A POSITIVE RECURRENT REFLECTING BROWNIAN MOTION WITH DIVERGENT FLUID PATH
成果类型:
Article
署名作者:
Bramson, Maury
署名单位:
University of Minnesota System; University of Minnesota Twin Cities
刊物名称:
ANNALS OF APPLIED PROBABILITY
ISSN/ISSBN:
1050-5164
DOI:
10.1214/10-AAP713
发表日期:
2011
页码:
951-986
关键词:
stability
orthant
摘要:
Semimartingale reflecting Brownian motions (SRBMs) are diffusion processes with state space the d-dimensional nonnegative orthant, in the interior of which the processes evolve according to a Brownian motion, and that reflect against the boundary in a specified manner. The data for such a process are a drift vector theta, a nonsingular d x d covariance matrix Sigma, and a d x d reflection matrix R. A standard problem is to determine under what conditions the process is positive recurrent. Necessary and sufficient conditions for positive recurrence are easy to formulate for d = 2, but not for d > 2. Associated with the pair (theta, R) are fluid paths, which are solutions of deterministic equations corresponding to the random equations of the SRBM. A standard result of Dupuis and Williams [Ann. Probab. 22 (1994) 680-702] states that when every fluid path associated with the SRBM is attracted to the origin, the SRBM is positive recurrent.
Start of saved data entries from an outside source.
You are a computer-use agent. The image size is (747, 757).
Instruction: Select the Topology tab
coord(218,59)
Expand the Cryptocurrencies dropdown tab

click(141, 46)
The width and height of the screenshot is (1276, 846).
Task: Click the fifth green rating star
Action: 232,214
Employing this result, El Kharroubi, Ben Tahar and Yaacoubi [Stochastics Stochastics Rep. 68 (2000) 229-253, Math. Methods Oper. Res. 56 (2002) 243-258] gave sufficient conditions on (theta, Sigma, R) for positive recurrence for d = 3; Bramson, Dai and Harrison [Ann. Appl. Probab. 20 (2009) 753-783] showed that these conditions are, in fact, necessary. Relatively little is known about the recurrence behavior of SRBMs for d > 3. This pertains, in particular, to necessary conditions for positive recurrence. Here, we provide a family of examples, in d = 6, with theta = (-1,-1, ... , -1)(T), Sigma = I and appropriate R, that are positive recurrent, but for which a linear fluid path diverges to infinity. These examples show in particular that, for d >= 6, the converse of the Dupuis-Williams result does not hold.